» **ACTIVITY**:
Your answer must be an exact copy of the records below, minus the pictures.

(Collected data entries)
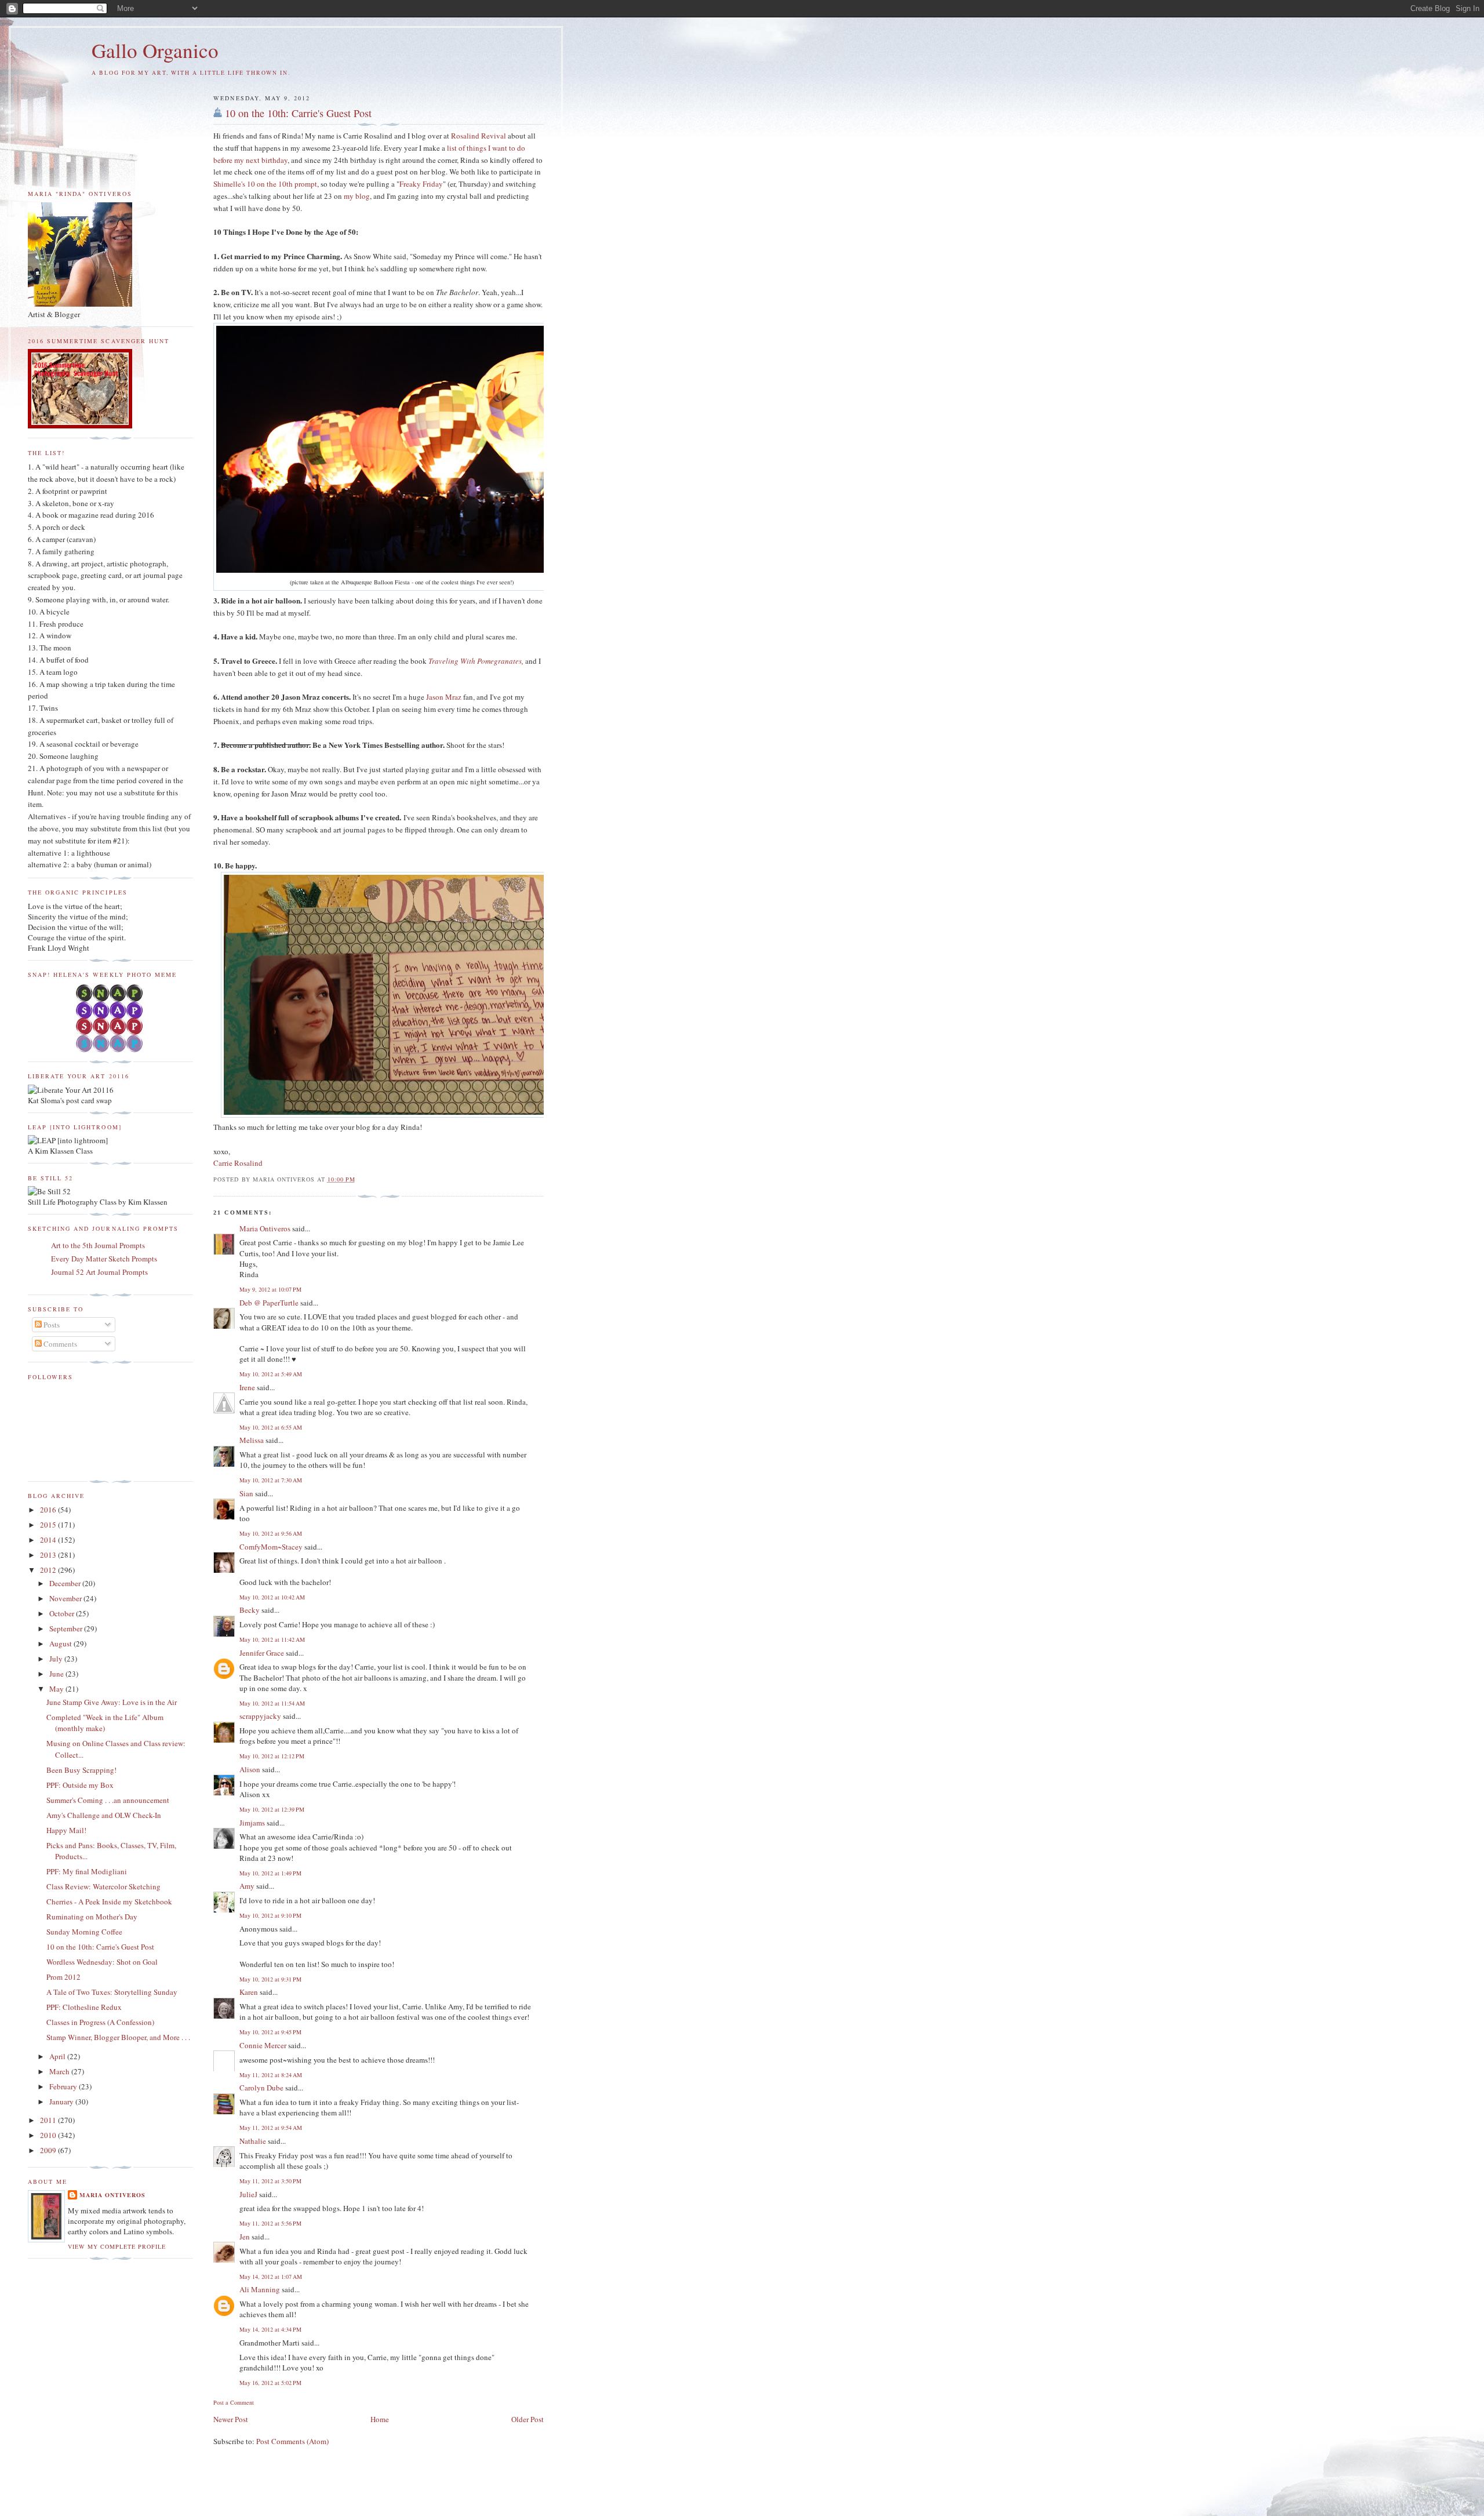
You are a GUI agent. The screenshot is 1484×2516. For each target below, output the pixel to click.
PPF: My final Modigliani (86, 1871)
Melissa (251, 1440)
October (62, 1613)
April (58, 2056)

» **EXERCISE OUTPUT**:
You are a GUI agent. The screenshot is 1484×2516. For each target below, output the pixel to click.
PPF: My final Modigliani (86, 1871)
Melissa (251, 1440)
October (62, 1613)
April (58, 2056)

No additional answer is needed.